**RECORDS FOR THE TASK**
------------------------------------------------------------------------
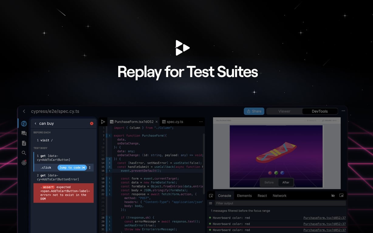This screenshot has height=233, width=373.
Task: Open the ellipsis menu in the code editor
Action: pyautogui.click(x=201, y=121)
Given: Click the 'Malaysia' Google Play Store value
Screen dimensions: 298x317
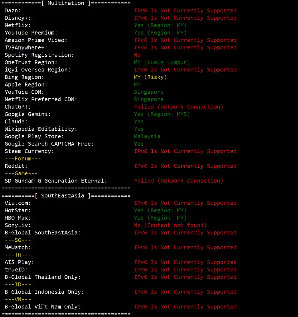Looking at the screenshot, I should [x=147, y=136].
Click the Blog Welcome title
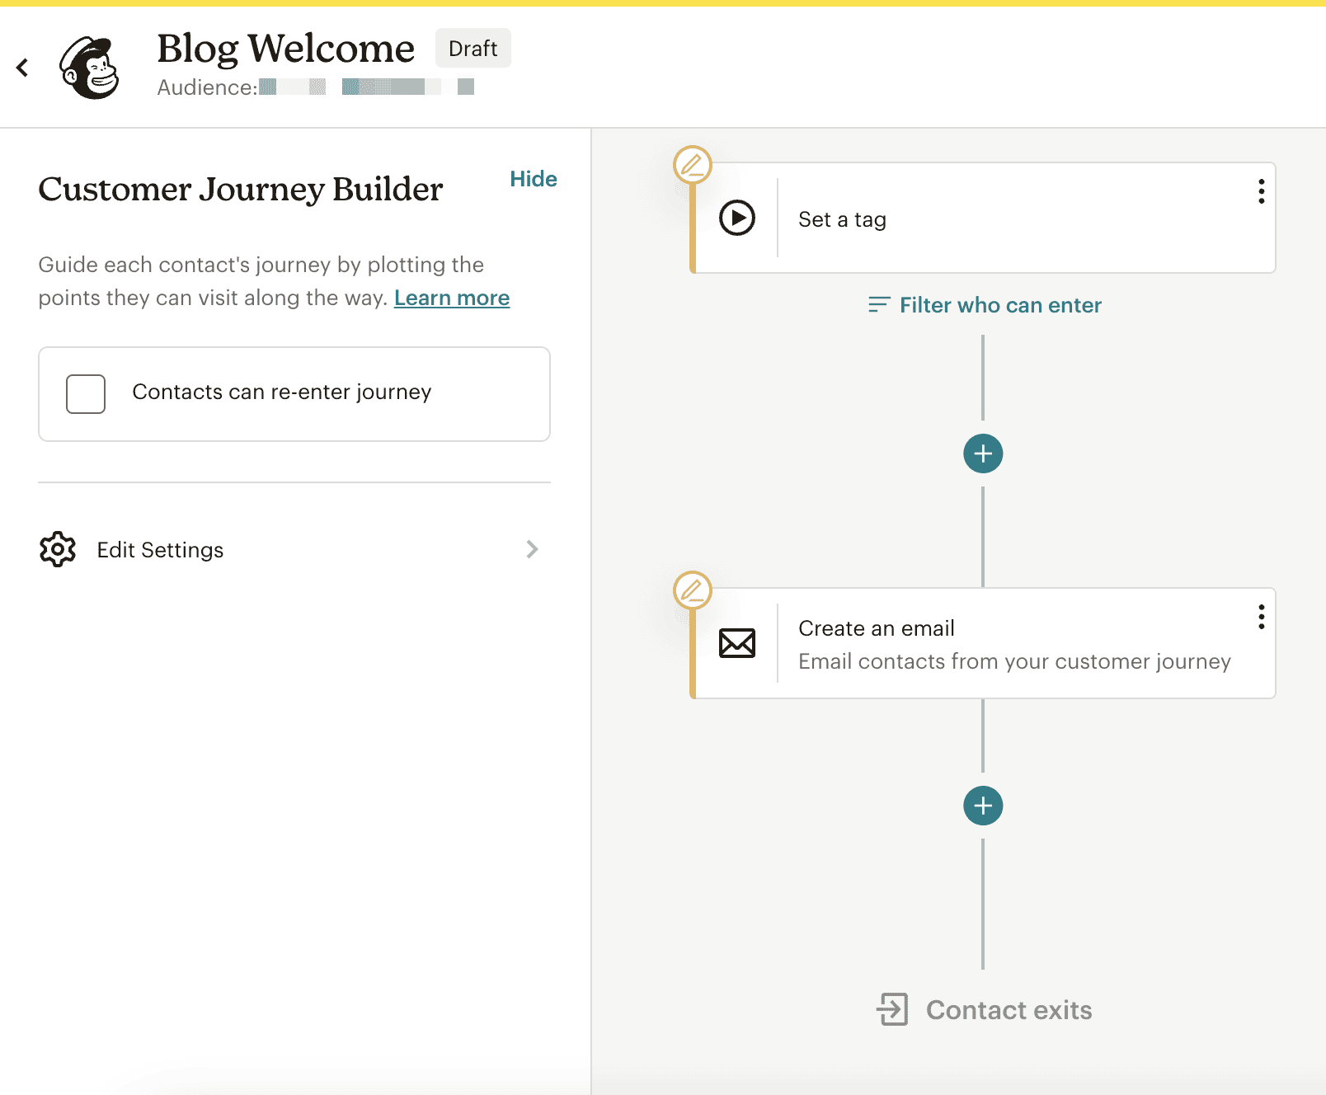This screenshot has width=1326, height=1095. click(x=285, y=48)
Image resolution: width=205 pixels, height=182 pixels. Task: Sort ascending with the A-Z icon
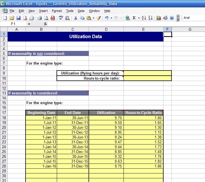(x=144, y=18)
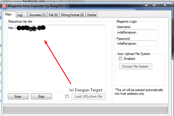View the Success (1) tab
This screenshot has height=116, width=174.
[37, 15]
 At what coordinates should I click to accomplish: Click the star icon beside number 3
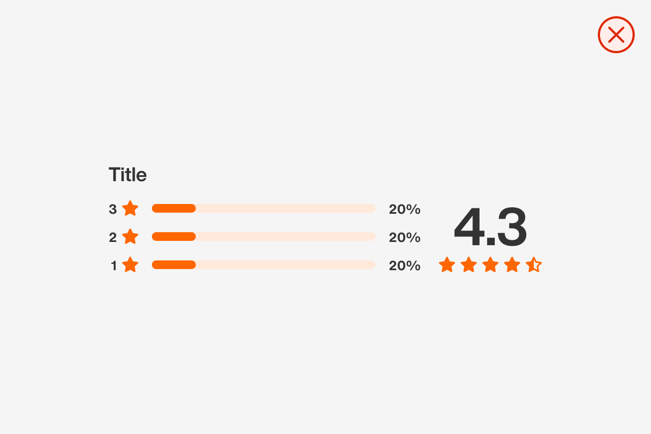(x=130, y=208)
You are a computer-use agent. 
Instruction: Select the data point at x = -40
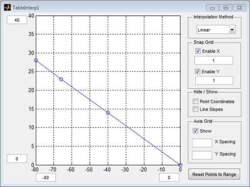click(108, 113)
------------------------------------------------------------------------
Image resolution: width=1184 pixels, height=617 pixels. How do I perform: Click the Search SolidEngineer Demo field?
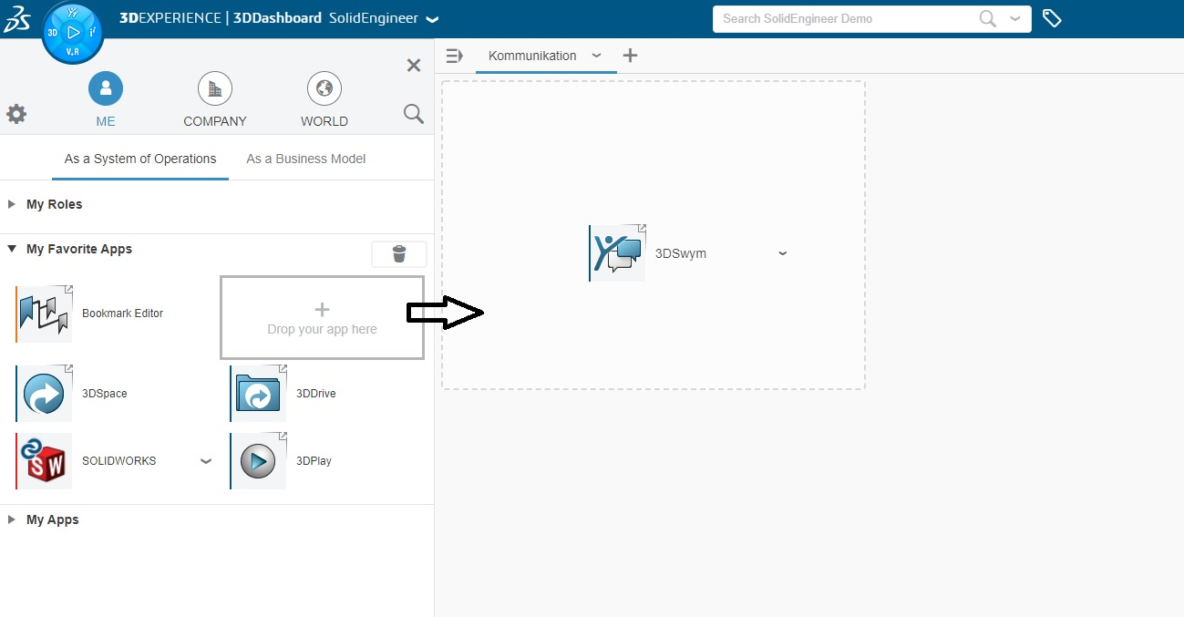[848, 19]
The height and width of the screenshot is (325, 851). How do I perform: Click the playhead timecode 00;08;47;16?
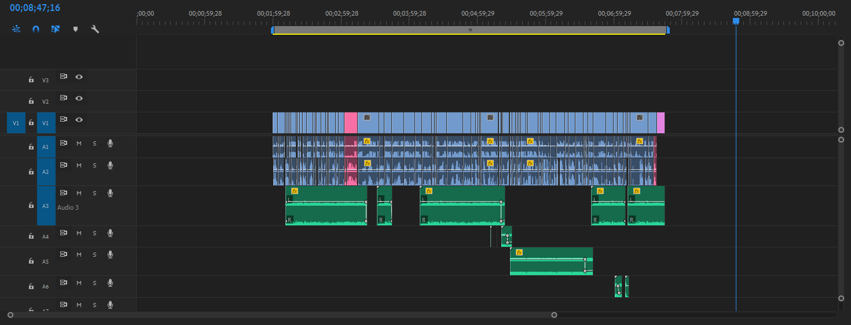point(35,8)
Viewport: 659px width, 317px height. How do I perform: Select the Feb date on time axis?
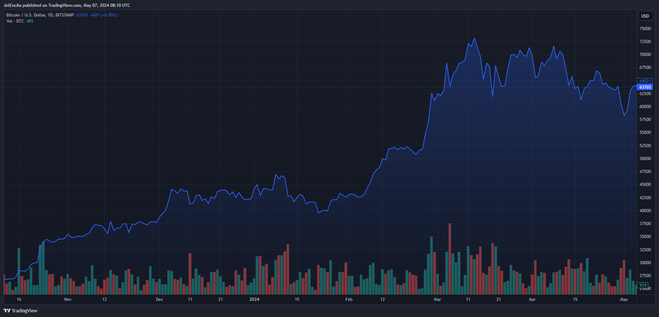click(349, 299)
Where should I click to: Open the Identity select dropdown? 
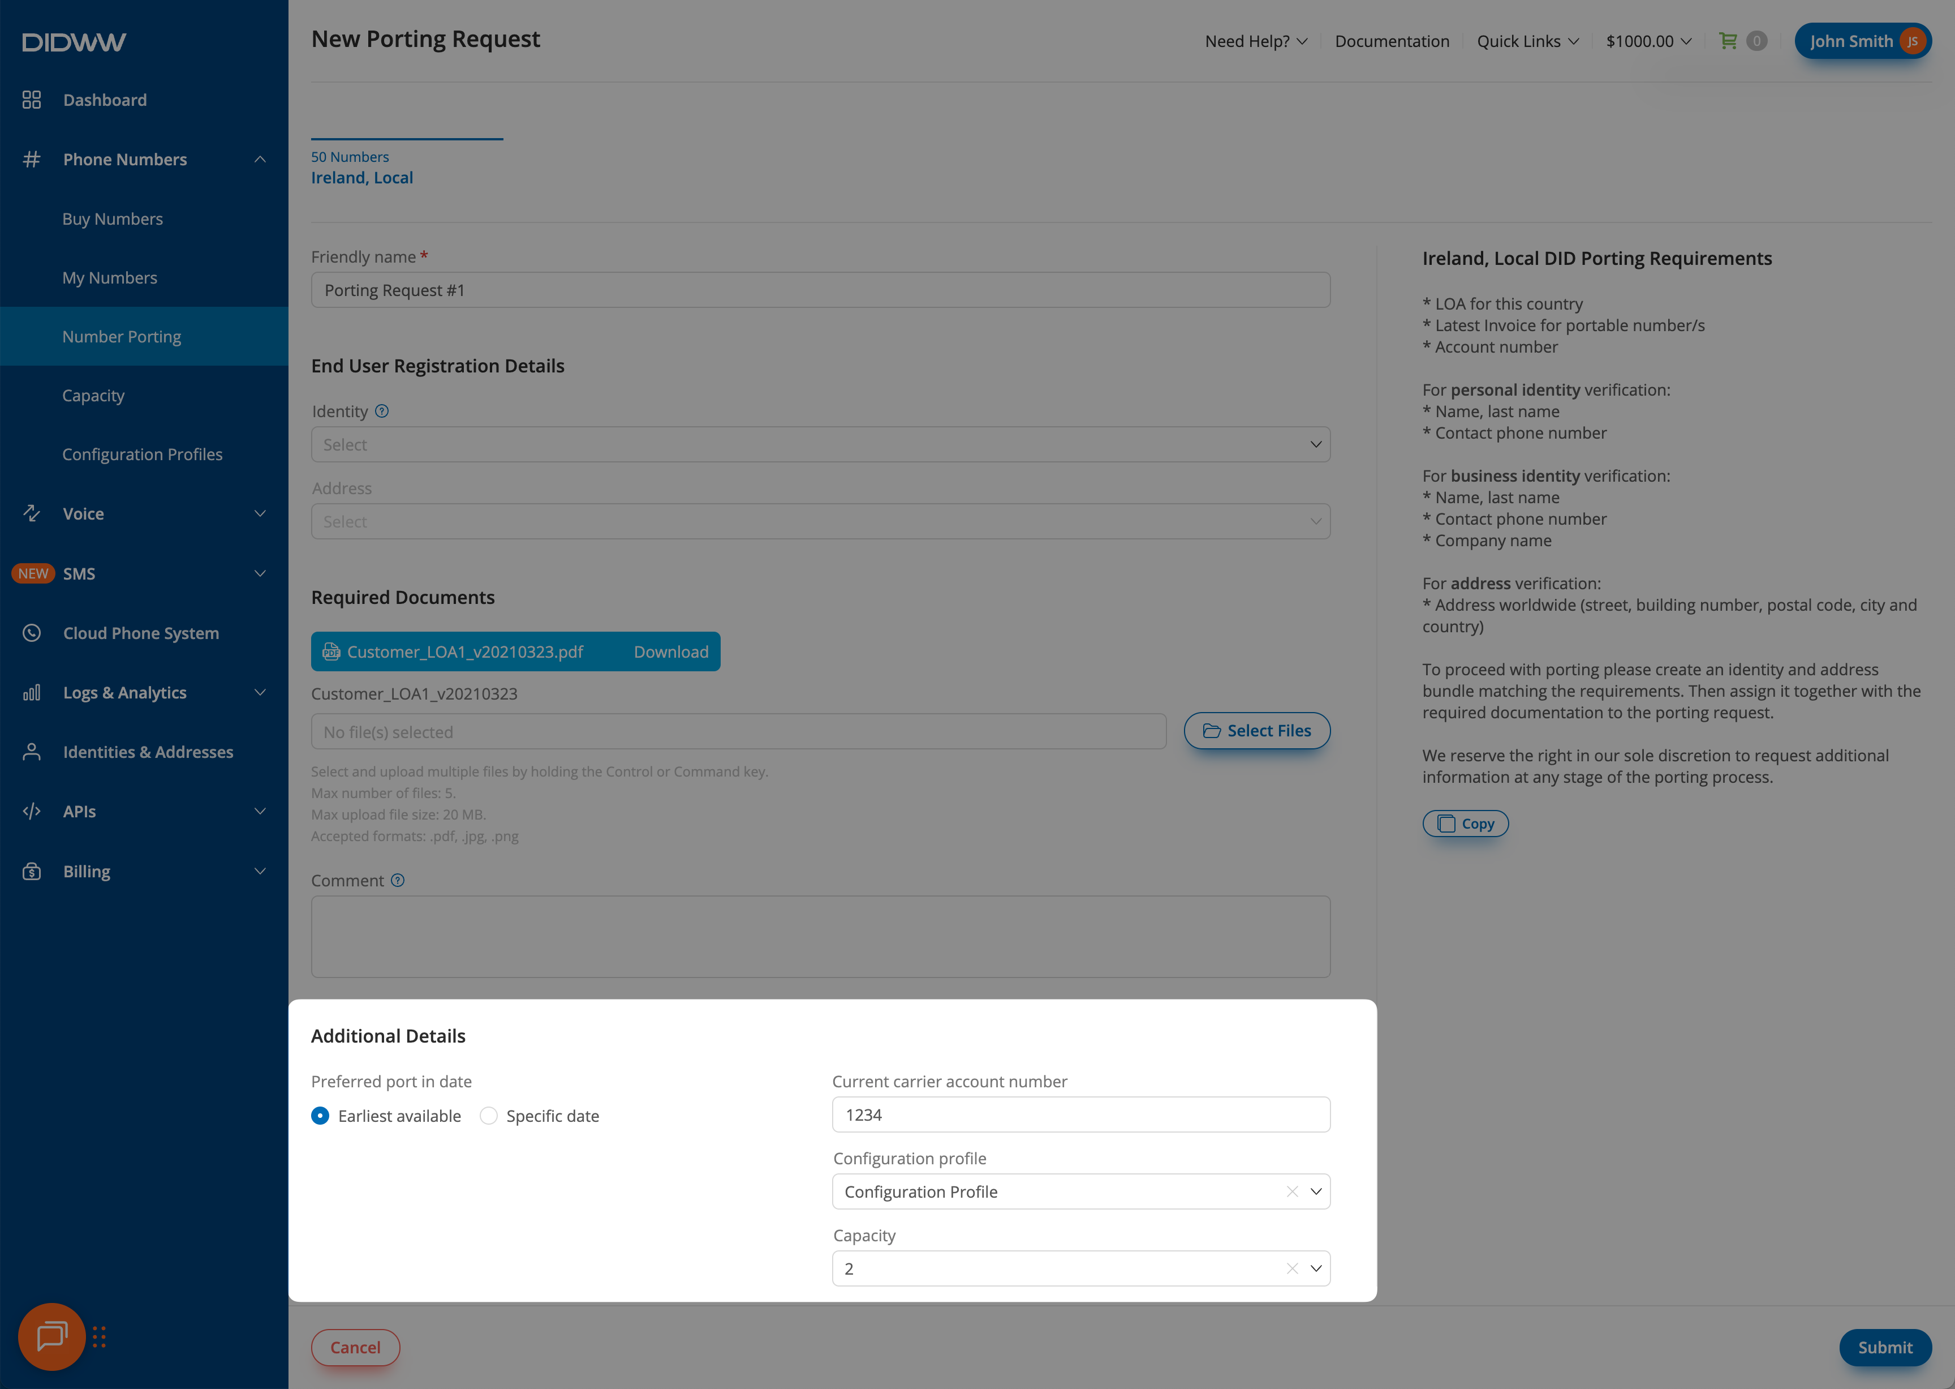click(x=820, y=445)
------------------------------------------------------------------------
**PROBLEM TO SOLVE**
Copy the rows from the line containing "This screenshot has height=233, width=373." down to the line containing "click(108, 113)", swapping "star icon" for "bookmark icon" and changing nothing else. Leave out the pictures.

**RESPONSE TO THIS TASK**
This screenshot has height=233, width=373.
Task: Open the ellipsis menu in the code editor
Action: pyautogui.click(x=201, y=121)
Given: Click the 'Malaysia' Google Play Store value
Screen dimensions: 298x317
Looking at the screenshot, I should [x=147, y=136].
Click the Blog Welcome title
This screenshot has width=1326, height=1095. click(x=285, y=48)
Image resolution: width=205 pixels, height=182 pixels. Task: Sort ascending with the A-Z icon
(x=144, y=18)
View the Success (1) tab
This screenshot has height=116, width=174.
[37, 15]
 At what coordinates should I click to accomplish: Click the bookmark icon beside number 3
(x=130, y=208)
You are a computer-use agent. 
Instruction: Select the data point at x = -40
click(108, 113)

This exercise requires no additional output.